Барышня
Шрифт:
– Ну, что? Очень страшно? – спросил он.
– Не страшно. А просто – нельзя.
– Нельзя – так не будем, – покорно сказал он и улыбнулся насмешливо, словно передразнивая кого-то. – Мы – люди с понятием.
Василий Веденяпин только что узнал, что 20-й корпус, про который думали, что он весь погиб, оказывается, жив, но понес огромные потери у деревень Богатыри и Волкуши и просит помощи. Это известие всех очень взбодрило. В штабе началось волнение. Все заговорили о том, что нужно немедленно идти на выручку, раз корпус так близко от наших передовых линий и до него всего-навсего шесть верст.
– История, Васька! – крикнул пробежавший мимо Веденяпина Багратион и с силой ударил его по плечу. – Своих будем спасать!
Через полчаса казаки донесли, что 20-й корпус, расстреляв все патроны, закопал орудия и знамена и сдался в плен. Наступление приостановилось, и было приказано отвести войска назад за форты.
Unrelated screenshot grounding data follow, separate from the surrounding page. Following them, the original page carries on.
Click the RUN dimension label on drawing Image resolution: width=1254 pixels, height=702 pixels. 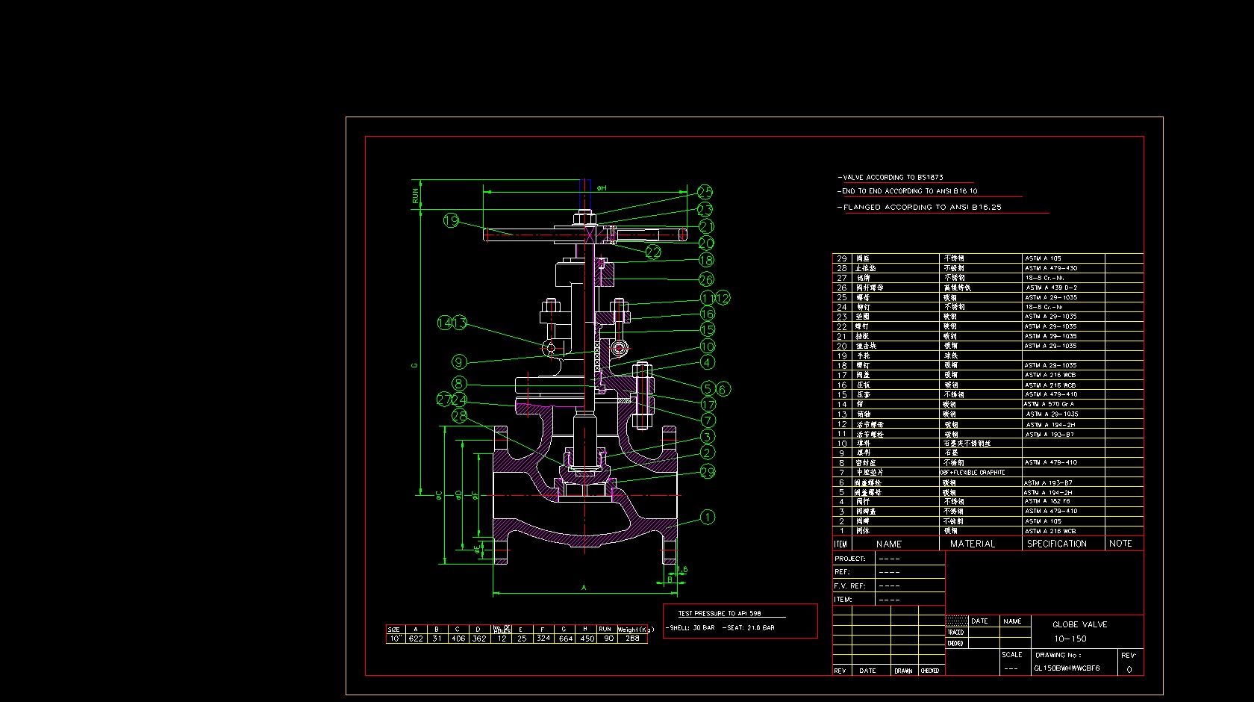[416, 196]
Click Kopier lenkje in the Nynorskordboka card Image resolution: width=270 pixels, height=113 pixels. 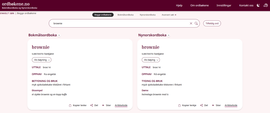(x=187, y=105)
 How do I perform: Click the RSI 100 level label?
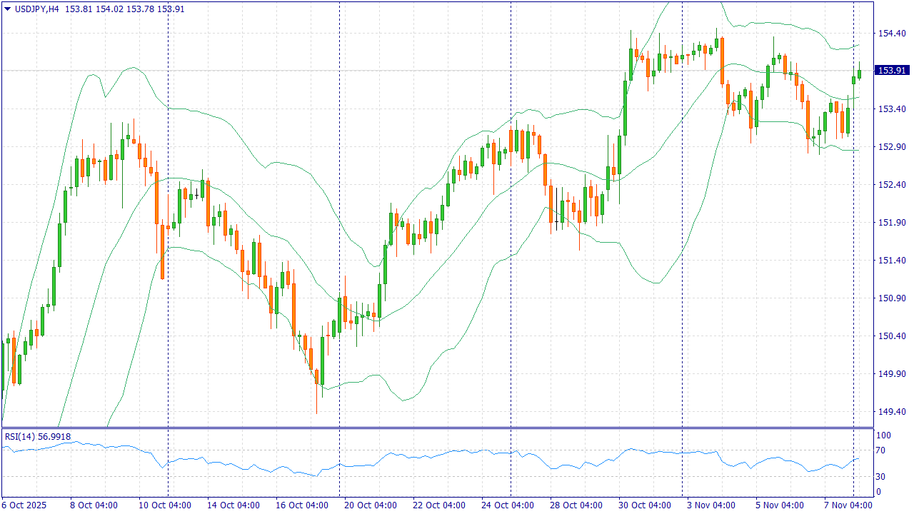(x=883, y=435)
Около десяти часов вечера в штаб прибыл поручик 113-го Старорусского полка, остатки которого пробивались к своим. По его словам выходило, что 20-й корпус, не переставая, вел бой, взял в плен полторы тысячи немцев, одиннадцать орудий и всё еще отбивается. В штабе начались разногласия. Большинство утверждало, что своих бросать нельзя и нужно торопиться на выручку. Если 20-й полк услышит канонаду, он немедленно воспрянет духом и попытается пробиться к Гродно. Бедного поручика, совсем еще безусого, веснушчатого мальчика, забросали вопросами, больше всего интересовались тем, каково настроение в корпусе, хотят ли солдаты сдаваться или стоять до последнего. Поручик отвечал, что настроение у солдат бодрое и они очень намерены продолжать. Наступление было назначено на завтра.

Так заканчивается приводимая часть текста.